Trump to Nominate Andrew Wheeler for Top Job at EPA

Andrew Wheeler
Wheeler (left) on stage with Trump during the White House State Leadership Day conference. (Al Drago/Bloomberg News)

President Donald Trump announced his intent to nominate Andrew Wheeler for the administrator role at the U.S. Environmental Protection Agency, where he currently serves as acting administrator.

“He’s done a fantastic job, and I want to congratulate him,” Trump said about Wheeler at a White House ceremony Nov. 16 for Medal of Freedom recipients.

The top Republicans on the Environment and Public Works panel also have praised Wheeler’s focus on the administration’s pledge to streamline regulations.

Yet, despite the president’s praise and backing from senior Republican senators, when Wheeler is nominated he likely will find himself in a high-profile confirmation battle when the Republican-led Senate committee overseeing environmental policy schedules its hearing with the nominee.

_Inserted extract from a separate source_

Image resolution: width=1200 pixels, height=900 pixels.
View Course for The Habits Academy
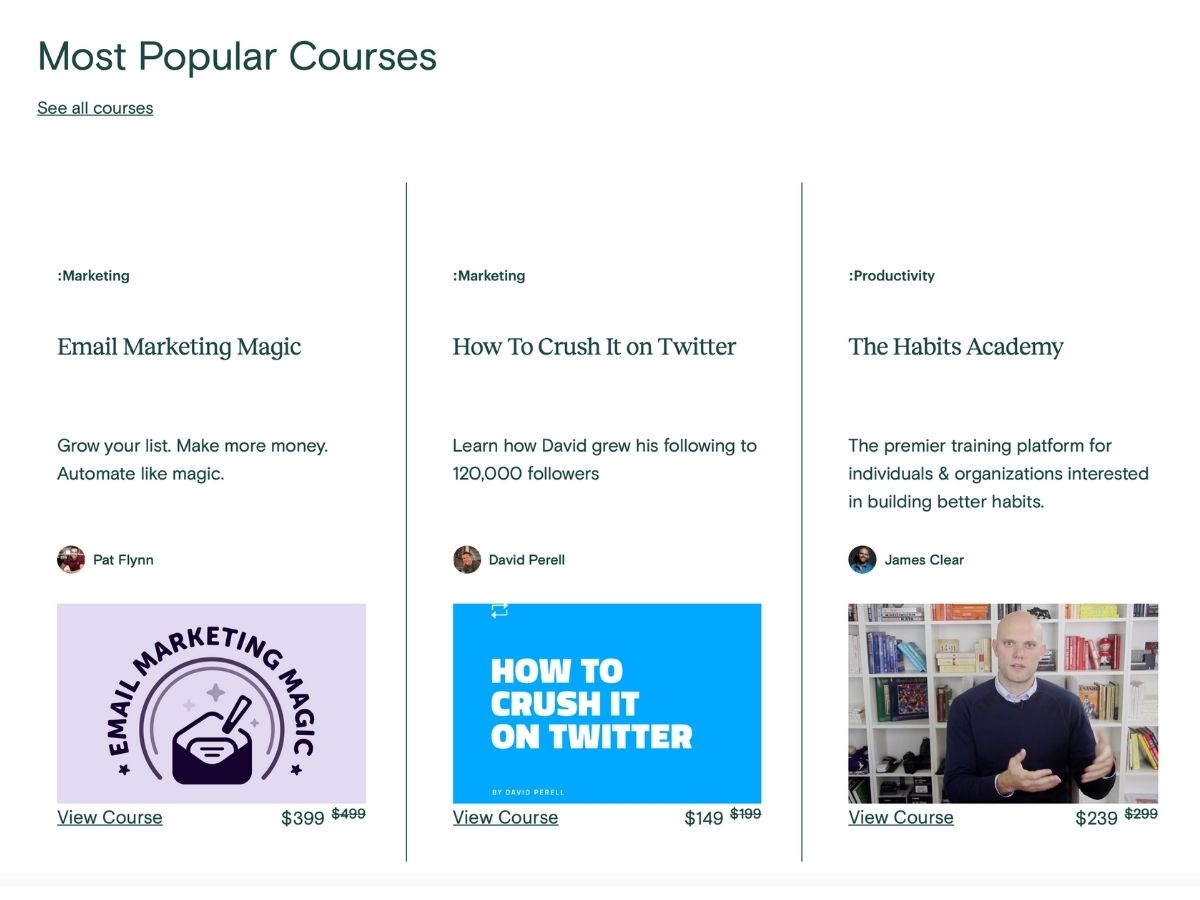(x=901, y=817)
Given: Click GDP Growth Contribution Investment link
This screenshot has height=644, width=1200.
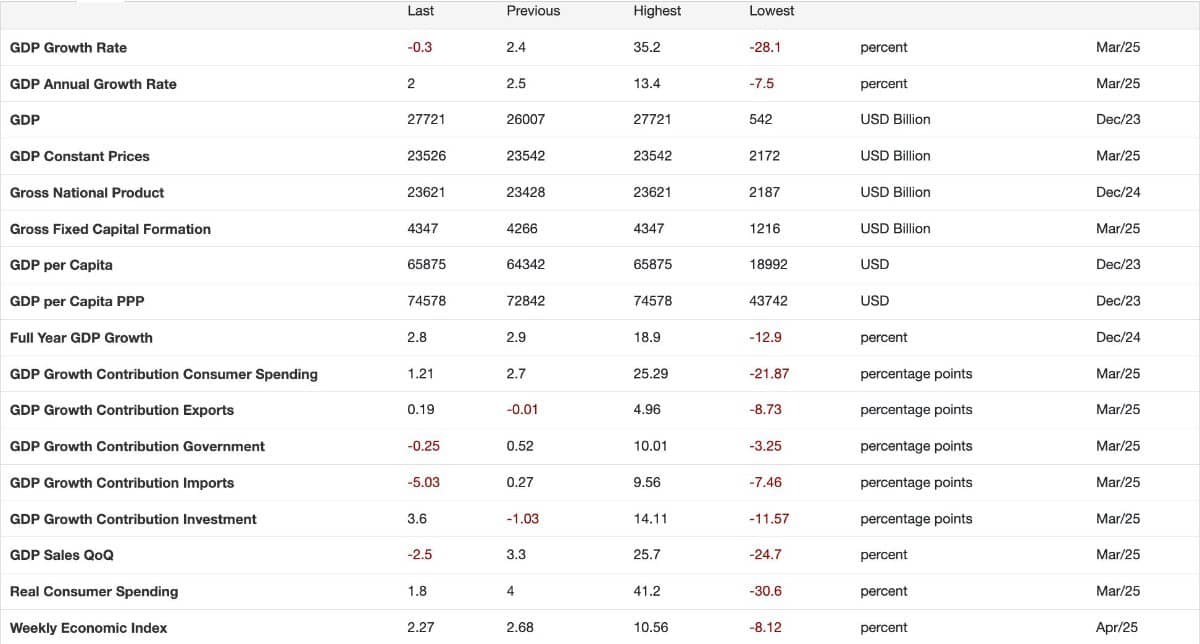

Sen. Tom Carper (D-Del.), the Environmental and Public Works panel’s top Democrat, expressed concerns about Wheeler’s record since he stepped in for administrator Scott Pruitt in July. Pruitt resigned after a barrage of ethical concerns.



“I have a friend who, when asked how [Wheeler is] doing, always says, ‘Compared to what?’ Compared to administrator Pruitt, Mr. Wheeler is better. Compared to administrators [William] Ruckelshaus or [Christine Todd] Whitman, he’s not doing nearly as well,” Carper said.

“If the president intends to nominate Andrew Wheeler to be the administrator of EPA, then Mr. Wheeler must come before our committee so that members can look at his record as acting administrator objectively to see if any improvements have been made at the agency since he took the helm,” the senator added.

Ruckelshaus was EPA chief during the Nixon administration. Whitman ran the agency under President George W. Bush.

Other Democrats on the EPW panel continue to question Wheeler’s lobbying career prior to EPA. Before his Senate confirmation last year to EPA’s deputy post, which he won 53-45, Wheeler had lobbied on behalf of coal firm Murray Energy Corp.

“After spending a career promoting the policies that make our air and water dirty, Andrew Wheeler will never understand that saving coal is not the job of the EPA,” said Sen. Ed Markey (D-Mass.).



Groups such as the Sierra Club, the League of Conservation Voters and the Natural Resources Defense Council also expressed opposition to Wheeler’s nomination.

“As acting administrator, Andrew Wheeler has pushed policies that would damage our health and environment. He doesn’t deserve a promotion,” said Ana Unruh Cohen, managing director for government affairs at NRDC.

The president’s stance on climate change, and his administration’s push to undo Obama-era air and water quality safeguards has garnered critics. During his tenure as acting chief, Wheeler’s tasks have included an emphasis on emissions standards for trucks and cars. Earlier this month, EPA officials announced an environmental review to reduce nitrogen oxide emissions from heavy-duty truck engines. The review effort, labeled the “Cleaner Trucks Initiative,” will aim to update the NOx standard.

“This initiative will help modernize heavy-duty truck engines, improving their efficiency and providing cleaner air for all Americans,” said Wheeler, who noted that NOx emissions have been reduced by 52% since 2000. “This rulemaking will establish updated standards to address nitrogen oxide emissions for heavy-duty trucks. We will do this in a manner that improves air quality and protects public health without jeopardizing historic economic growth we’re achieving under President Trump.”

Another initiative for Trump’s EPA is an Obama-era regulation that limits the production of glider trucks. Last November, Pruitt proposed to repeal the provision that caps at 300 the number of gliders a manufacturer can build per year.

Wheeler then had briefly allowed unlimited production of gliders through 2019, before withdrawing his action amid pushback from environmental groups. Several attorneys general had filed lawsuits attempting to keep the cap effective. Glider trucks combine new truck bodies with older engines.